Whether you're shooting macro shots of insects, spring flowers or the life cycle of the live oak tree, shooting nature outdoors comes with a wide range of challenges. Lighting is inconsistent, weather conditions can change suddenly, people and other animals are unpredictable, and - well, let's face it; Murphy's Law (“Anything that can go wrong, will.”) can play a big part in outdoor photography.
Now, I'm not about to tell you that a photographer shouldn't be ready and willing to face those challenges. In fact, some of my favorite shots have been taken in inclement weather or other less-than-perfect conditions. There are times, though, when bringing a little bit of the outdoors into the studio is the best way to get the shot. Fine art photographers have been doing just that with flowers, bugs and other natural subjects since photography was new.

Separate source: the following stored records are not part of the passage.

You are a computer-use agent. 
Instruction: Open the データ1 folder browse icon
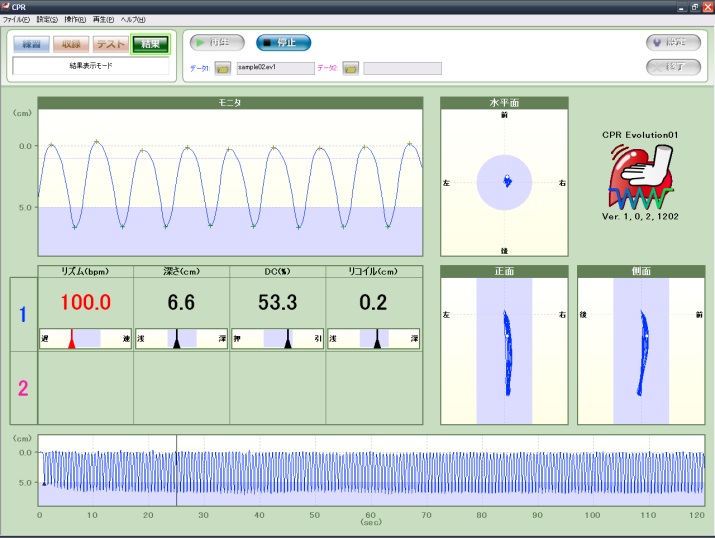222,68
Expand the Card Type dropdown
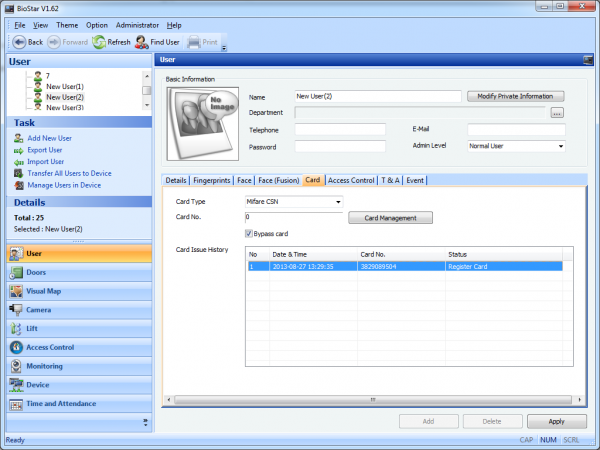Image resolution: width=600 pixels, height=450 pixels. coord(338,201)
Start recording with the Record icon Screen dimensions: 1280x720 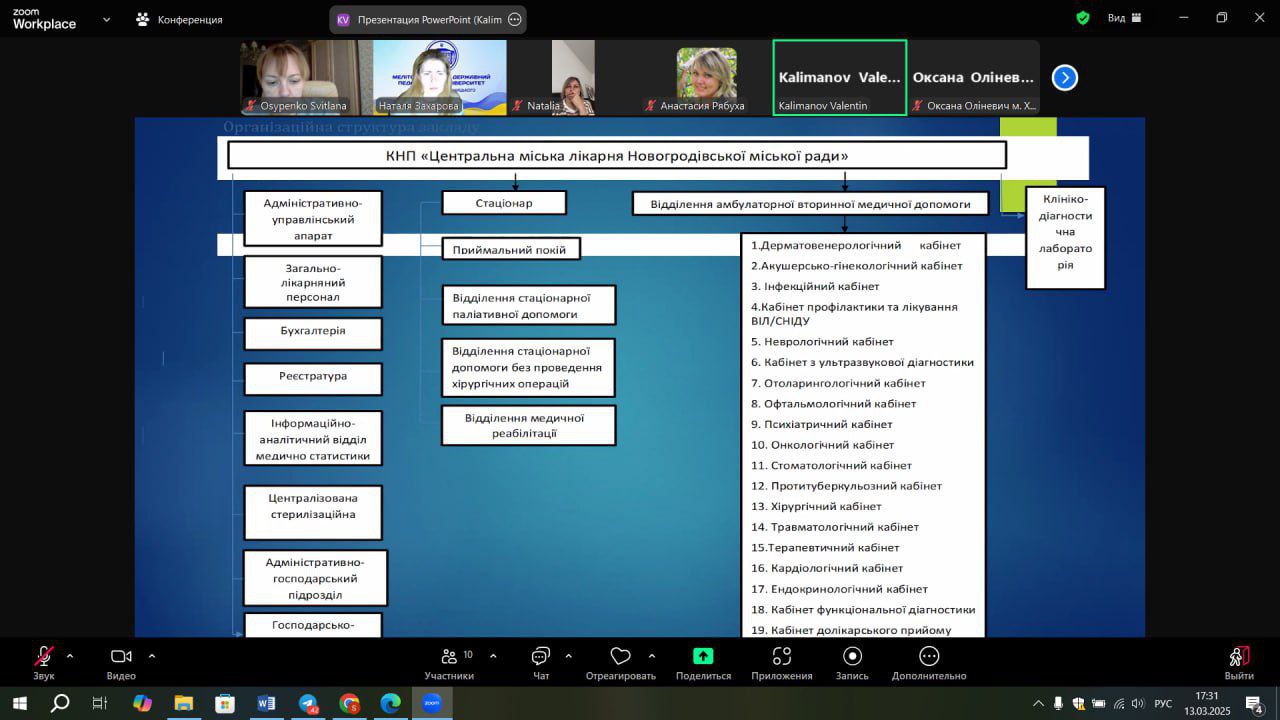852,656
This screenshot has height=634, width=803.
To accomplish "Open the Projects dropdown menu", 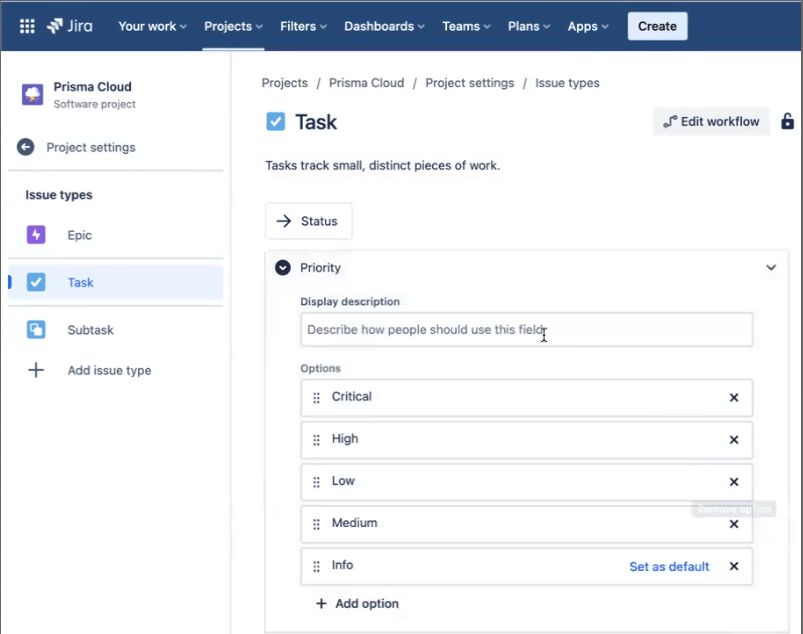I will tap(233, 26).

One example that comes quickly to mind is a situation where you need to isolate a subject against a clean background. You basically have three choices: 1) Shoot in a natural setting and spend a lot of time in post-processing. 2) Take something outside to serve as a background and deal with the lighting until you get the right effect. 3) Bring the subject into the studio and have full control over the lighting and background.

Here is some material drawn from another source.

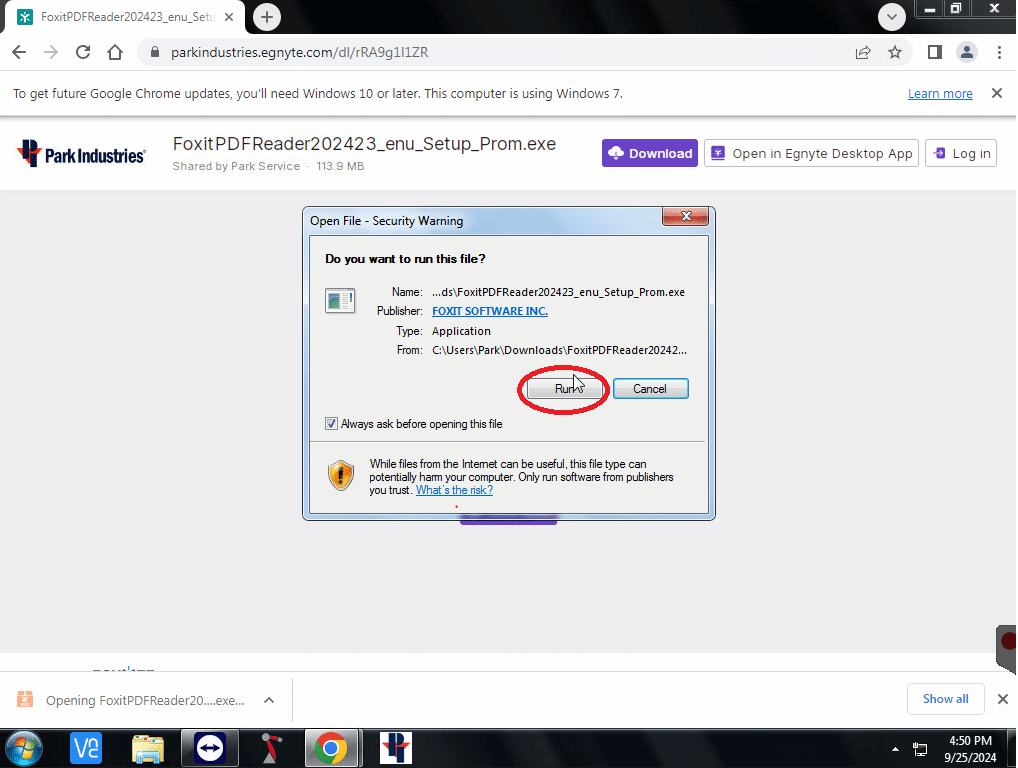Open the VNC icon in the taskbar
Screen dimensions: 1018x768
[x=86, y=748]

When you choose option number 3, please remember to respect the environment. Don't cut rare flowers. Don't remove an animal (Insects and arachnids are animals, too.) from its environment without returning it safely. Don't trample your neighbor's petunias. (That last one is for your own protection.) Use a little common sense and show some respect for the planet.
One of the great things about shooting nature this way is that most of your projects won't require a lot of space or an expensive studio setup. You can do a lot on your kitchen table, especially with a small tabletop studio kit. I like the MS20 Tabletop Photo Studio Kit from ProCyc MyStudio®, because it's compact, simple and versatile and provides a full cyclorama background. My dining table is next to a big, south-facing window, so when the sun is in the right place, I can diffuse the light with sheer curtains and use the reflectors in the kit to control shadows. If I don't like the window light, I can shut the curtains and use the light stand and 5000K light source in the kit.

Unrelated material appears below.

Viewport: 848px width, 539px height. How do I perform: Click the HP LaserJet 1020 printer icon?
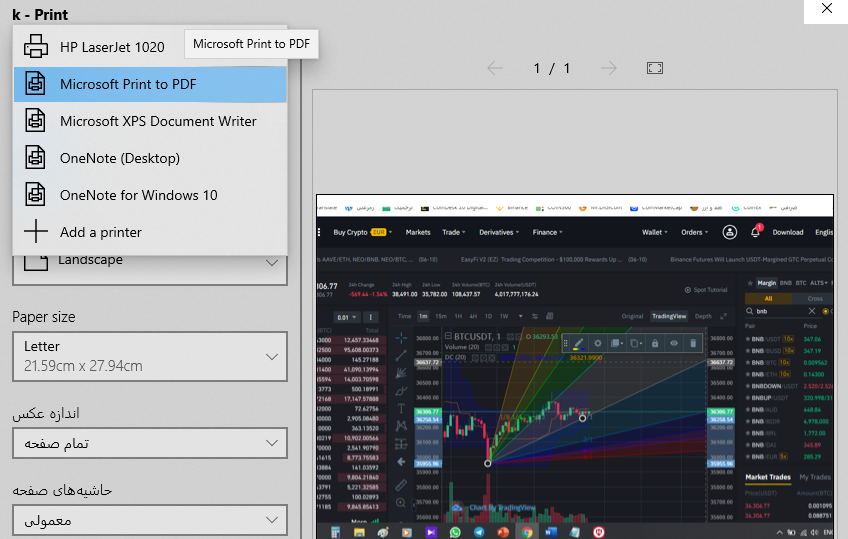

With this kind of setup, not only do you have more control over lighting, background and other elements, you can avoid having to lay on your belly or turn yourself upside-down to get the correct angle. Adjustments are easy to make and you'll have a little more latitude with depth of field, too, because you've eliminated the background distractions. Obviously, things like bokeh effects won't be quite as easy to create, but with a good, clean background, adding anything in post-processing is much easier than eliminating clutter from outdoor shots.
Shooting nature indoors isn't always going to be the best choice, but it's something that you should be keeping in mind when the situation or the project calls for it. There will be times when it's the most practical way to get the effect you want without the trouble you'd have to go to outside. Give it a try!